*Teks Sumber*.
##########
Dengan menjadikan nilai-nilai Pancasila sebagai rujukan, Nezar menilai pengembangan AI nasional dapat diarahkan agar sejalan dengan prinsip keadilan, kemanusiaan, dan keberagaman. Pendekatan ini diharapkan mampu menghasilkan teknologi yang tidak hanya canggih secara teknis, tetapi juga sensitif terhadap konteks sosial masyarakat Indonesia.
Peran Akademisi dan Peneliti Dalam Negeri
Nezar juga berharap para akademisi dan peneliti di Indonesia semakin aktif mengembangkan riset-riset AI yang memberikan manfaat nyata bagi masyarakat. Riset tersebut, menurutnya, tidak hanya berfokus pada inovasi teknologi, tetapi juga mendukung tata kelola AI yang berkeadilan serta mendorong transformasi digital yang inklusif.
Ia menilai bahwa pengembangan kecerdasan buatan harus diarahkan untuk menjawab kebutuhan riil masyarakat, seperti pelayanan publik, pendidikan, kesehatan, dan kebijakan publik. Dengan demikian, AI tidak sekadar menjadi alat canggih, tetapi benar-benar menjadi solusi yang mempermudah kehidupan masyarakat.
Nezar juga mengamati bahwa saat ini para pelaku industri AI di tingkat global berlomba-lomba menciptakan platform yang semakin canggih dan serba bisa. Kompetisi tersebut menghasilkan berbagai inovasi yang memungkinkan AI menjawab pertanyaan, menghasilkan konten kreatif, hingga membantu menyelesaikan beragam persoalan kompleks.
##########
*Data Analisis*.
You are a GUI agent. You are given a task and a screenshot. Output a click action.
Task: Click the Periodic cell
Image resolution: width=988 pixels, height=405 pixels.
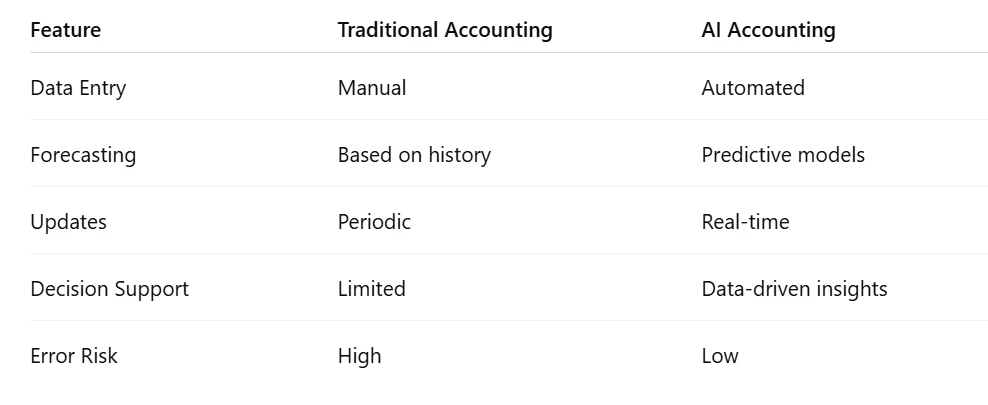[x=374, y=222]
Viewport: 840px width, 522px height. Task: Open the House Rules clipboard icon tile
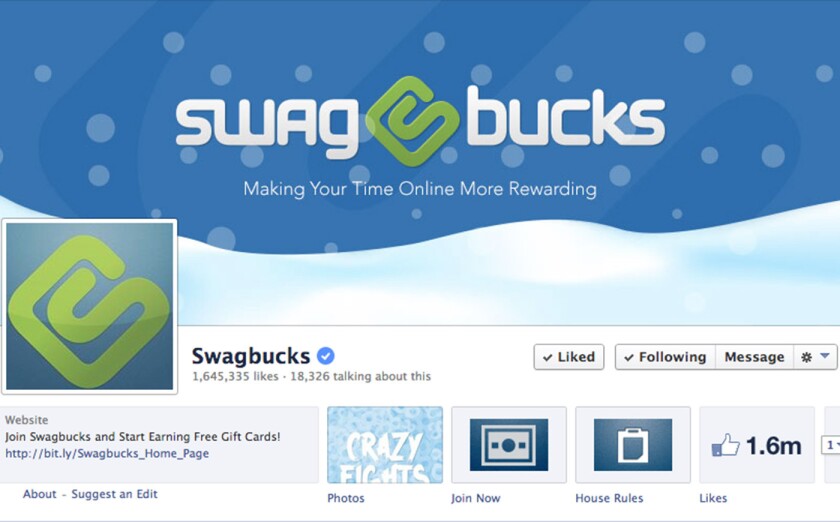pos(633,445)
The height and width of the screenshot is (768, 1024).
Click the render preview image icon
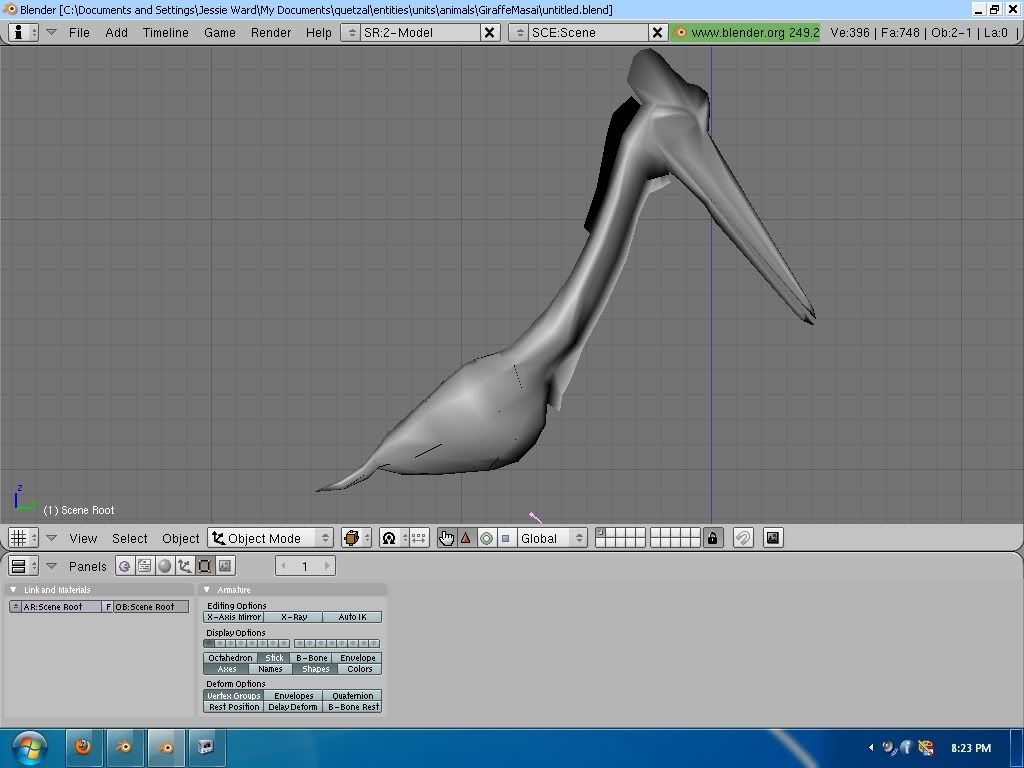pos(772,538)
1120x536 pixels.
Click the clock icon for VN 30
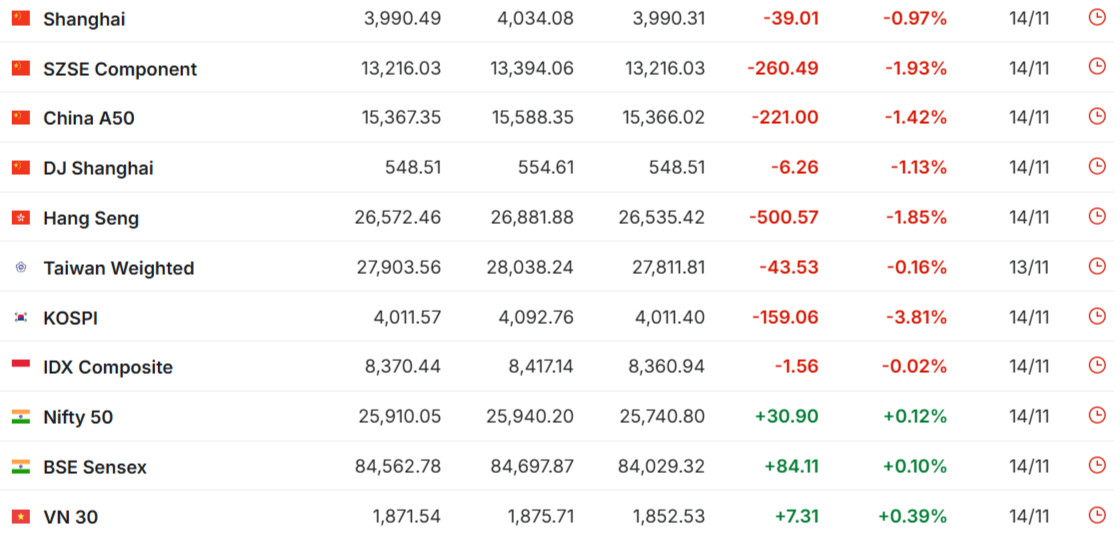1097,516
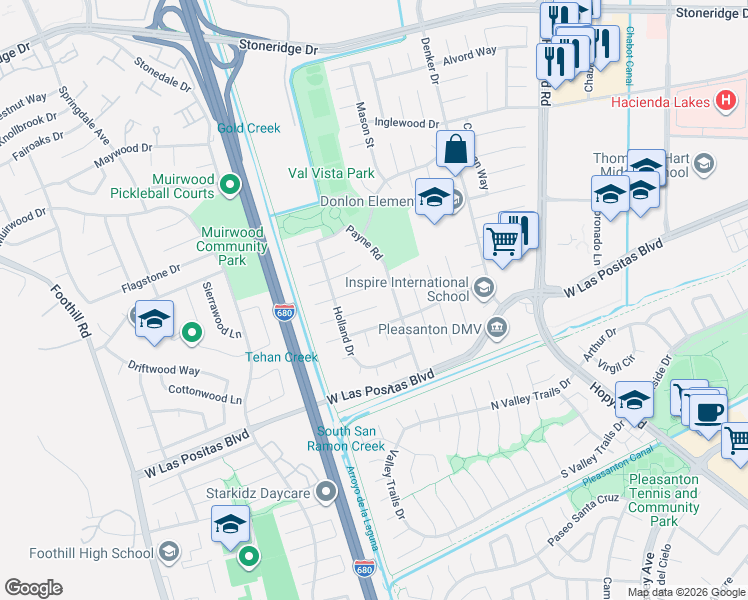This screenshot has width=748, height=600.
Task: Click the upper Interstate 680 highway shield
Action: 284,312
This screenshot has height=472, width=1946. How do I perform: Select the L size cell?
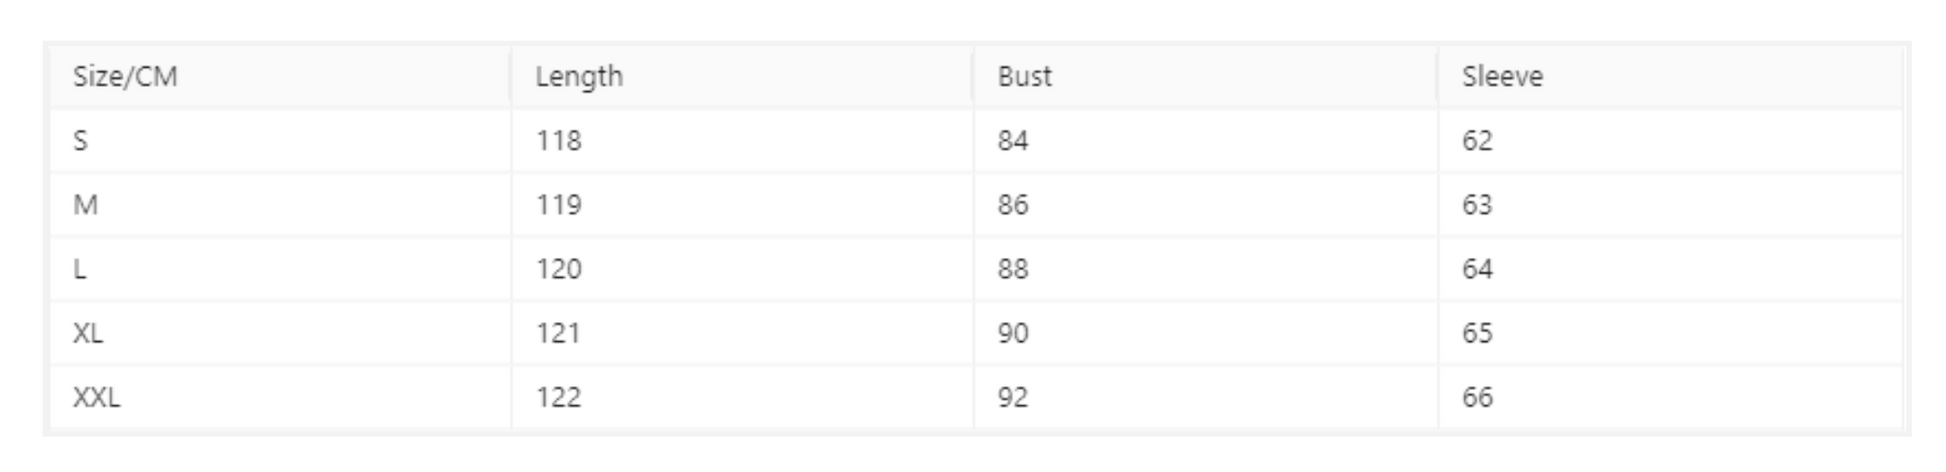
##########
*Tugas 1*. Terjemahkan kalimat berikut dari teks tentang pengembangan AI nasional ke dalam bahasa Inggris: "Nezar juga mengamati bahwa saat ini para pelaku industri AI di tingkat global berlomba-lomba menciptakan platform yang semakin canggih dan serba bisa."
*Tugas 2*. Lanjutkan teks tentang pengembangan AI nasional mulai dari setelah kalimat terakhirnya.

*Jawaban 1*. Nezar also observes that AI industry players at the global level are currently racing to create increasingly sophisticated and versatile platforms.

*Jawaban 2*.
Dinamika Perkembangan Model Bahasa
Dalam acara Kagama-UGM Policy Dialogue 2025 yang digelar di Universitas Gadjah Mada Yogyakarta, Nezar menguraikan bahwa kemajuan model bahasa besar telah melahirkan banyak platform AI multifungsi. Platform tersebut mampu dimanfaatkan untuk berbagai keperluan, mulai dari pencarian informasi hingga produksi karya audio-visual. Namun, di balik keunggulan tersebut, Nezar menilai perlu adanya pendekatan yang lebih spesifik dan terarah.
Selain model bahasa besar, ia menekankan pentingnya pengembangan model bahasa kecil atau Small Language Model. Menurutnya, kedua pendekatan tersebut memiliki peran yang saling melengkapi dalam ekosistem kecerdasan buatan. “SLM berbeda dengan LLM, karena SLM dilatih dengan data-data spesifik dan lebih akurat dalam menjawab pertanyaan di bidang tersebut,” kata Nezar.
Model bahasa kecil dinilai memiliki keunggulan dalam hal ketepatan dan relevansi karena dilatih dengan data yang lebih terfokus. Hal ini membuat SLM lebih sesuai untuk kebutuhan tertentu yang memerlukan akurasi tinggi, terutama dalam konteks lokal atau sektoral.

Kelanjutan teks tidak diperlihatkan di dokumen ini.